WHAT IS BEING ASKED
Could you return, exactly as written, every line from the one containing "Viewport: 435px width, 284px height." through the last line of the entries below, leaving out the pictures?

Saved data entries
+--
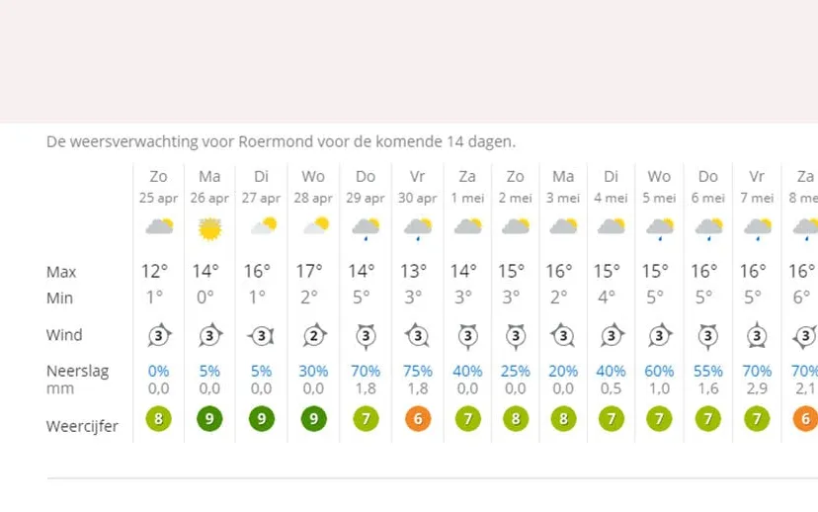The height and width of the screenshot is (512, 818).
Task: Select the weather icon for Wo 28 apr
Action: [314, 227]
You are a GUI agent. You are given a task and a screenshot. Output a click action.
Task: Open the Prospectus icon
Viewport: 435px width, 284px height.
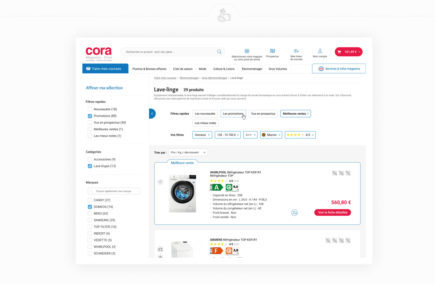coord(273,51)
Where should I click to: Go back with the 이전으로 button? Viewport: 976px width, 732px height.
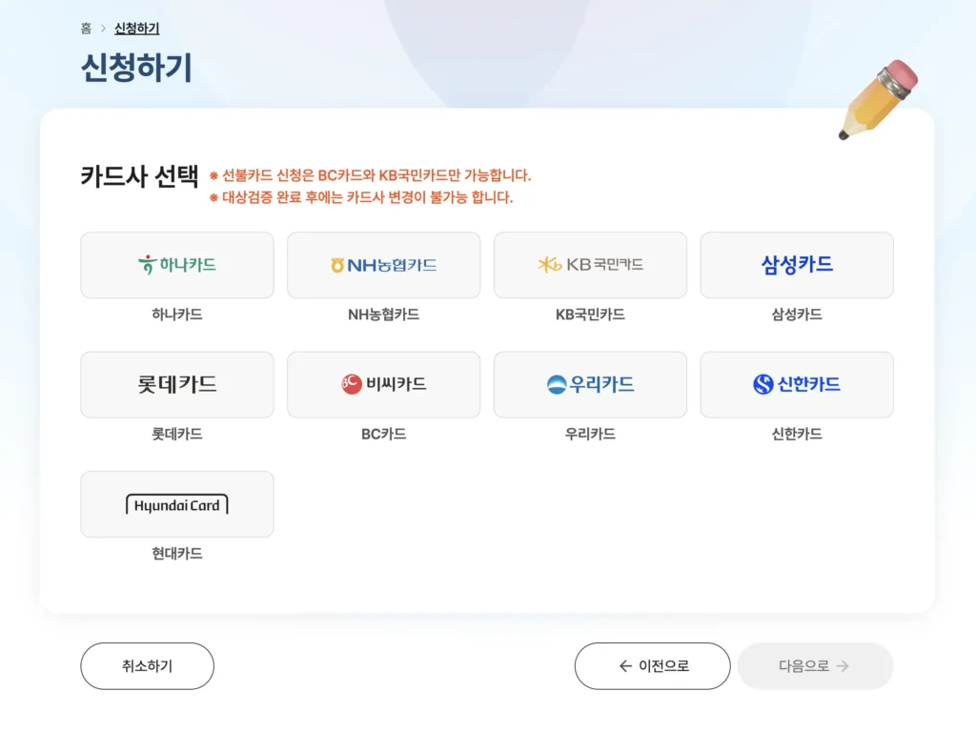[652, 666]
+--
RESPONSE BOX
Viewport: 435px width, 284px height.
coord(273,51)
Where should I click to: Go back with the 이전으로 button? Viewport: 976px width, 732px height.
[652, 666]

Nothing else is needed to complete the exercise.